À Charles Spon, le 20 mars 1649
Note [131]

« qui n’existent nulle part et ne peuvent exister. »

Ce vers de Lucrèce (Titus Lucretius Carus), poète et philosophe latin du ier s. av. J.‑C., se trouve au livre iii (vers 1013) du seul écrit qui nous soit resté de lui, De Natura rerum [La Nature des choses].

Ce poème, composé de six livres, expose l’essentiel de ce que nous connaissons de la philosophie d’Épicure (iiieive s. av. J.‑C., v. note [9], lettre 60), dont l’œuvre a depuis été presque entièrement détruite par les premiers empereur chrétiens de Rome. Lucrèce y a en effet ajouté une vigoureuse défense de l’athéisme, reniant le panthéisme antique pour prôner la suprématie de la Nature, se faisant ainsi le précurseur du matérialisme moderne, défendu par Descartes puis amplifié par Spinoza au xviie s. Exhumé au début du xve s. par Pogge le Florentin (v. note [25] du Patiniana 4), le De Natura rerum a profondément influencé la philosophie humaniste de la Renaissance et inspiré le courant libertin.
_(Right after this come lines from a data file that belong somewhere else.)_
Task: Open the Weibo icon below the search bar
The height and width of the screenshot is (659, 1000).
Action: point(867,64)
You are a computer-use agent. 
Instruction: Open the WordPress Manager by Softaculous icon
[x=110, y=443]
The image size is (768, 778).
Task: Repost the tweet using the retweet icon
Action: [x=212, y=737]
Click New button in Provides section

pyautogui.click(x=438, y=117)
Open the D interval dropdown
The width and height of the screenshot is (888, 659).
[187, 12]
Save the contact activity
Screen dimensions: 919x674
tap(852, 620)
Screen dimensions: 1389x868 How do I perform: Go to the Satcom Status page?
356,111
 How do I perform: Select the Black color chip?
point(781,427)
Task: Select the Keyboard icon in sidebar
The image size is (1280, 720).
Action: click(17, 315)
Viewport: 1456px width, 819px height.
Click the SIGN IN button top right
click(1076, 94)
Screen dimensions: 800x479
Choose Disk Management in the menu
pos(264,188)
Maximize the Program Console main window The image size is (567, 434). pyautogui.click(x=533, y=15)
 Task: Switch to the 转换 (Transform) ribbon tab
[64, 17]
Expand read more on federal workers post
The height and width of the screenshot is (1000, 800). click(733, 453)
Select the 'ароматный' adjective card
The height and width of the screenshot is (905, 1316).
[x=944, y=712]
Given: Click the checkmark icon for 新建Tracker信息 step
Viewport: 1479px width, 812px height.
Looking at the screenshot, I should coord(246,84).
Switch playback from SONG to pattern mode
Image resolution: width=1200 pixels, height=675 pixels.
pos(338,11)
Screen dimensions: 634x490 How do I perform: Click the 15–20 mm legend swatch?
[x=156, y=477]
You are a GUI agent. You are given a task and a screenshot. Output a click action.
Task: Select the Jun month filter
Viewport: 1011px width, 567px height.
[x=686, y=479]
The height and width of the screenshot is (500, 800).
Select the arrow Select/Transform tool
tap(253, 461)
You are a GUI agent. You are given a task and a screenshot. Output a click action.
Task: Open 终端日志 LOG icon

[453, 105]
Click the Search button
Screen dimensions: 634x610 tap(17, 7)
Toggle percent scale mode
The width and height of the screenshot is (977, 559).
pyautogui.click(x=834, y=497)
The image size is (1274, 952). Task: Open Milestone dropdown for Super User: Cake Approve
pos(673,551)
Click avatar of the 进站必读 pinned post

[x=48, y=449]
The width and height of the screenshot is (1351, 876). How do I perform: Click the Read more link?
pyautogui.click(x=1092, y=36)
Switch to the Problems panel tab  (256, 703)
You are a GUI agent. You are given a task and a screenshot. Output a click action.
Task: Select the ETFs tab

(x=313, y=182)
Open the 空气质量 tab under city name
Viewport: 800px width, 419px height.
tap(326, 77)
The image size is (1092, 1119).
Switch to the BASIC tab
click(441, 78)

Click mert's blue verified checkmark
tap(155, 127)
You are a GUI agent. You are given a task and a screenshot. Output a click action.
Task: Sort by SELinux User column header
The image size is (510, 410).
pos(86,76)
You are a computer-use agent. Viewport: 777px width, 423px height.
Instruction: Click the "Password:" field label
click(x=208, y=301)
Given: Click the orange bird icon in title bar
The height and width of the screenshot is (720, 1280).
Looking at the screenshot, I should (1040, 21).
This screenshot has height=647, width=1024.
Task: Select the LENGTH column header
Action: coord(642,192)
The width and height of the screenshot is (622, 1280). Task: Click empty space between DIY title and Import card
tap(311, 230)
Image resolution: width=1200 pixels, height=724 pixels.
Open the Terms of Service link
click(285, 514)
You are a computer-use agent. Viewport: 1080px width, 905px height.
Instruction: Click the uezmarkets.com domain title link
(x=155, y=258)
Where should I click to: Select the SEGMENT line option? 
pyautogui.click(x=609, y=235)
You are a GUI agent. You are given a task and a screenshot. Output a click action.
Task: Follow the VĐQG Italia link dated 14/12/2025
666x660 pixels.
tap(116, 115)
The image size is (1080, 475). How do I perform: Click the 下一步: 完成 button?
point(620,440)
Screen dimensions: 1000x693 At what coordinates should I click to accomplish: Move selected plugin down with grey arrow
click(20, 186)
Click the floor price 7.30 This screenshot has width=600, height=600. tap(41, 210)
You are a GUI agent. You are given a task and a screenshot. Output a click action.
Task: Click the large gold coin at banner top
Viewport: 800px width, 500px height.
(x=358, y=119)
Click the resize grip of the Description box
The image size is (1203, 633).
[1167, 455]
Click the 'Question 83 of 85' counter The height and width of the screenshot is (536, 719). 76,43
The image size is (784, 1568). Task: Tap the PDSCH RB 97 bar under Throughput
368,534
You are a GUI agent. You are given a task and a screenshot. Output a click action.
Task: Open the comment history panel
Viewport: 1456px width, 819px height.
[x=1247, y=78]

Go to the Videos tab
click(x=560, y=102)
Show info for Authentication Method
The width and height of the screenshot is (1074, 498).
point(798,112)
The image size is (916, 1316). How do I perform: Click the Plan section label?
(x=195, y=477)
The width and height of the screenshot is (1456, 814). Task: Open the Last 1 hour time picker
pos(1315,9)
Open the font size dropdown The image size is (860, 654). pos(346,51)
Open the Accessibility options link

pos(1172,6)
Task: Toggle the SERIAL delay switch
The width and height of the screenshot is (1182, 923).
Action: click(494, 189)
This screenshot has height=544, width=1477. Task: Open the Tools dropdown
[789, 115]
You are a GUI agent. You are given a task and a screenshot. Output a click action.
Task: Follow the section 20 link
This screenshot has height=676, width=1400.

L’éloge d’Épicure est particulièrement éloquent au début du livre iii (vers 1‑6) :

E tenebris tantis tam clarum extollere lumen
qui primus potuisti illustrans commoda vitæ,
te sequor, o Graiæ gentis decus, inque tuis nunc
ficta pedum pono pressis vestigia signis,
non ita certandi cupidus quam propter amorem
quod te imitari aveo
.

[Ô gloire de la Grèce ! je te suis, toi qui, le premier, a pu faire jaillir des ténèbres profondes la brillante lumière qui éclaire les avantages de la vie. Je place aujourd’hui mes pas dans les traces qu’ont creusées tes pieds, non pour rivaliser avec toi, mais parce que la passion que tu m’inspires m’exhorte à t’imiter].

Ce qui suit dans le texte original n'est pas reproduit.